• **What you should do**:
Your task is to filter the data below down to the lines holding "slide".

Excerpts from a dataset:
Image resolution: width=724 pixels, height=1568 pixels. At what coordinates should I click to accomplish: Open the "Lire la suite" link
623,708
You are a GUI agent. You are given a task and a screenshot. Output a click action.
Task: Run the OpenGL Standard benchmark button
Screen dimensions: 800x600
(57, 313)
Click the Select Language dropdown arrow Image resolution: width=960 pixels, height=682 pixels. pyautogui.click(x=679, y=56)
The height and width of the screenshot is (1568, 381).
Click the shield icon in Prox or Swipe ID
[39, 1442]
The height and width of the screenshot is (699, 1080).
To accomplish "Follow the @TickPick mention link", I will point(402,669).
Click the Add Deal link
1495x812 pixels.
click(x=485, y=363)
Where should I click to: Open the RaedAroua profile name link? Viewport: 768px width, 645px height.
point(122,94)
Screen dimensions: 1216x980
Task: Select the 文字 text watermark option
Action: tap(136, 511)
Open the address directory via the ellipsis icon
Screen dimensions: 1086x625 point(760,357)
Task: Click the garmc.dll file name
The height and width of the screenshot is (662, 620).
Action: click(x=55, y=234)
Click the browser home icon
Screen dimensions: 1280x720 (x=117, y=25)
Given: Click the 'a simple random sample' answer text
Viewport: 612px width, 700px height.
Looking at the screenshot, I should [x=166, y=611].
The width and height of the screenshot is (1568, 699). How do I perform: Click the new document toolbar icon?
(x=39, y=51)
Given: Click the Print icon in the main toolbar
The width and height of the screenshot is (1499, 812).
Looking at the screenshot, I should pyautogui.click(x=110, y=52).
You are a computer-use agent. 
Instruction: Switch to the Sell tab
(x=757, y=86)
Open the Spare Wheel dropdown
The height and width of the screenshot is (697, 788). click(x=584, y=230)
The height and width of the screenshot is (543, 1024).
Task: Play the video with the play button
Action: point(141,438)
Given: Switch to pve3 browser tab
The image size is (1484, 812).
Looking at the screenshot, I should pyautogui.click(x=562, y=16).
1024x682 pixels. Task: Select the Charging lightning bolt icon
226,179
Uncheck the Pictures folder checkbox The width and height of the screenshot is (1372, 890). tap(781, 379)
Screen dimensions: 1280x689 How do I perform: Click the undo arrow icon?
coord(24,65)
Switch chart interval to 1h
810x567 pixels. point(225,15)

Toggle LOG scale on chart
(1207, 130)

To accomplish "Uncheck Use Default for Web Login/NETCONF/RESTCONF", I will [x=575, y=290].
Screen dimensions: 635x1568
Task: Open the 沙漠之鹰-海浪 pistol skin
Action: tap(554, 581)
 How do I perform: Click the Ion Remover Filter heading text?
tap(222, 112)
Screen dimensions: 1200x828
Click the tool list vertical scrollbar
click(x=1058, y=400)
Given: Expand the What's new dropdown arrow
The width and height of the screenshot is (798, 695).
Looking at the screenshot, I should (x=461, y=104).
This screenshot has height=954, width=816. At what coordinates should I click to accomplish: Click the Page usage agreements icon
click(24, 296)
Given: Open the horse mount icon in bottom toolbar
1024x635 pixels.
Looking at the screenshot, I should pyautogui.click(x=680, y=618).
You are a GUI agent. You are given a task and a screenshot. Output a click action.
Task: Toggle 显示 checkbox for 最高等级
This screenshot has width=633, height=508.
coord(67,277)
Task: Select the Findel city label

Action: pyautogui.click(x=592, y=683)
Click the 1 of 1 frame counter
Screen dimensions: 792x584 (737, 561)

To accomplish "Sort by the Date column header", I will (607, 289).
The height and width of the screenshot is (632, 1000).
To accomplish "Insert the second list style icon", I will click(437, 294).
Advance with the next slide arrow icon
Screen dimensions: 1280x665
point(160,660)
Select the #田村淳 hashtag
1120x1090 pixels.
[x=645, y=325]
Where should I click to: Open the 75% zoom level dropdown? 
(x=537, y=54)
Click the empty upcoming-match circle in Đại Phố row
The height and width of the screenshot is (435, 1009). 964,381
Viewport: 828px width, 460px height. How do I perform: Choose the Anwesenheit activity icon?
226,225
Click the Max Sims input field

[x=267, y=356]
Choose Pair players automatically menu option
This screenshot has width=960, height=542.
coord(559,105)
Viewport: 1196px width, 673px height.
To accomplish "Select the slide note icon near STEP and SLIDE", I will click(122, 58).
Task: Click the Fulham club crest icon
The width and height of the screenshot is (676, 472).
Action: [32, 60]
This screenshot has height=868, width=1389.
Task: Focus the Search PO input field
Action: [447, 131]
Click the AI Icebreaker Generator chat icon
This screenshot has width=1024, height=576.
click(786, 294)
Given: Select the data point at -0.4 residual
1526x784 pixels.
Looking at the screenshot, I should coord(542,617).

• **Answer space**:
Advance with the next slide arrow icon
To accomplish "Select the slide note icon near STEP and SLIDE", I will click(122, 58).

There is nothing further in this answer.